Quoted passage

--- START ---

Privacy: Bartering Data for Services

Data is the new currency. A phrase we’ve heard frequently in the wake of the story of selling user data to Uber.

Two keys to that story:

  • Users didn’t realize their data was being sold.
  • Free services can be considered a sophisticated form of phishing attack.

In both cases prevention requires user awareness. How do we get user awareness? Force meaningful disclosure. How do we force meaningful disclosure? Here’s an odd thought: use the tax system.

If data is the new currency then why isn’t exchanging data for use of a service a barter transaction? If a doctor exchanges medical services for chickens, for example, that is a taxable event at fair market value. It's a barter arrangement. A free service that sells user data is similarly bartering the service for data, otherwise said service would not be offered.

How would it work?

Service providers send out 1099-Bs to users for the fair market value of the service. Fair market value could be determined using a similar for pay service or as a percentage of the income generated from the data being sold.

--- END ---

Entries shown
--- START ---

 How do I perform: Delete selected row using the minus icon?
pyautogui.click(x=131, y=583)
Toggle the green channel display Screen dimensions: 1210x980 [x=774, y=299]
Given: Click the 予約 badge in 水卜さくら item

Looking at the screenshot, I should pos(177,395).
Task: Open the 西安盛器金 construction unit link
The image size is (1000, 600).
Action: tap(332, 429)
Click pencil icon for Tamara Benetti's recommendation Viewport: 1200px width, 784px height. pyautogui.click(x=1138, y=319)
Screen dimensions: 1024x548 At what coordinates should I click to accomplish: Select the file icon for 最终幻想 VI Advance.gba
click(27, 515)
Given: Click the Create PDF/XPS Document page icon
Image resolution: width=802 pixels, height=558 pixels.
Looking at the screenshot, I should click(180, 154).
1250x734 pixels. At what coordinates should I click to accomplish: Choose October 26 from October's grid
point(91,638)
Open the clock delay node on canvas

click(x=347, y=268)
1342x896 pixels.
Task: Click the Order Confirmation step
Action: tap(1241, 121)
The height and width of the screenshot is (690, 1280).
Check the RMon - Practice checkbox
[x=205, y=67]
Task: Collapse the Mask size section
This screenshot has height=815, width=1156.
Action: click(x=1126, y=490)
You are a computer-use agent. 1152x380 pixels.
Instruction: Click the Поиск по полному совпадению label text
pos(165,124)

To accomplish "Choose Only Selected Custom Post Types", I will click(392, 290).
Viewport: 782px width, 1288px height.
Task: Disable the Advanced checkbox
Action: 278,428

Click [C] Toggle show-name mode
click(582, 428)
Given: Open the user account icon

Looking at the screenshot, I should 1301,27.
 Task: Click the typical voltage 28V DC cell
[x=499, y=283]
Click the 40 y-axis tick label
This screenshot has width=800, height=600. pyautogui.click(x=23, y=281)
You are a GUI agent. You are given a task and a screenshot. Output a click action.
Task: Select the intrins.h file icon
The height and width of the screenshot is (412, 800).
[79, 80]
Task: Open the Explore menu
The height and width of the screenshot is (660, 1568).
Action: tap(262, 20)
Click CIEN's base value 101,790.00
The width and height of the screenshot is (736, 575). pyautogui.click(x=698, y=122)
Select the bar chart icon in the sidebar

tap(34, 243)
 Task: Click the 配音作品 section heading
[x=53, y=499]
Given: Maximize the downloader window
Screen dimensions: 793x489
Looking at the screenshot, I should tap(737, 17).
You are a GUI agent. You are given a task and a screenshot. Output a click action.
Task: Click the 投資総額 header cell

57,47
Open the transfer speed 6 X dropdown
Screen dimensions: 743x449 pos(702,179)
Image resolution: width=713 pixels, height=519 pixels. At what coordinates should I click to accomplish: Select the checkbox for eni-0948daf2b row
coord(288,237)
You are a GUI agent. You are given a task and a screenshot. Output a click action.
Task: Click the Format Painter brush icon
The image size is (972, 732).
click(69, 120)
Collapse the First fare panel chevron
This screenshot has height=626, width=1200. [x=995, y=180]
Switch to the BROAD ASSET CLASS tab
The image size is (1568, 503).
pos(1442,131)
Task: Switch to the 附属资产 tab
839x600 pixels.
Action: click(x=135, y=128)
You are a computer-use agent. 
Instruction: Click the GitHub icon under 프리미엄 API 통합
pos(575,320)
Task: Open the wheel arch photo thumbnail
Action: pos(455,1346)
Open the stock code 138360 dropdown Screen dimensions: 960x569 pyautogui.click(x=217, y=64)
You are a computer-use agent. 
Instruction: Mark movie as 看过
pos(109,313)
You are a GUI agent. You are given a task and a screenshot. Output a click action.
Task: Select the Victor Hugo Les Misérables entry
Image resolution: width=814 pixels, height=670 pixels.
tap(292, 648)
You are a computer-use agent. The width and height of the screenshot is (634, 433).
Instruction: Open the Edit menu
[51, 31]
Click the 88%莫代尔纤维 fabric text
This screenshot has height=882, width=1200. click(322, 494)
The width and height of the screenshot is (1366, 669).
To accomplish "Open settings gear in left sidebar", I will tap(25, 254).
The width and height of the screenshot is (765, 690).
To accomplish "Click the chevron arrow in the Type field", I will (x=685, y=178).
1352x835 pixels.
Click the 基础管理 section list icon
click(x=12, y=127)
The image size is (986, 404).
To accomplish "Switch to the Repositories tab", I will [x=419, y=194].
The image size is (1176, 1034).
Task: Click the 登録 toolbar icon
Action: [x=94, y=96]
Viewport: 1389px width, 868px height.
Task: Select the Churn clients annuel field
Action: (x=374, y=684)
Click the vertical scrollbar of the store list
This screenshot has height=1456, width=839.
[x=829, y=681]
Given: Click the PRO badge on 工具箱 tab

--- END ---

Activity list
- a) Using the text on bartering data for services, decide whether each statement agrees with it. Answer yes or no for each, quoting the deciding words. (i) A doctor who exchanges medical services for chickens creates a taxable event at fair market value. (ii) Users would send 1099-Bs to service providers. (iii) Users realized their data was being sold.
- b) Carry on the text on bartering data for services from its last sentence.
The rows are separate material from the text on bartering data for services.

Answers to the exercises
- a)
(i) Yes: "If a doctor exchanges medical services for chickens, for example, that is a taxable event at fair market value."
(ii) No: "Service providers send out 1099-Bs to users for the fair market value of the service."
(iii) No: "Users didn’t realize their data was being sold."

- b)
The IRS treats barter transactions as income received. Users would need to pay income tax for the “free” services they use that sell their data.

What would it accomplish?

Force disclosure by services. Businesses making money selling data would be forced to inform their users that they are doing so because it’s required for tax accounting.

Eyes Wide Open. Users would know for certain that the services they are using are selling their data. They could then determine if the relationship is worth the cost.

This would not prevent free service for data arrangements. There’s nothing wrong with exchanging data for a service, but everyone should enter such a transaction knowingly.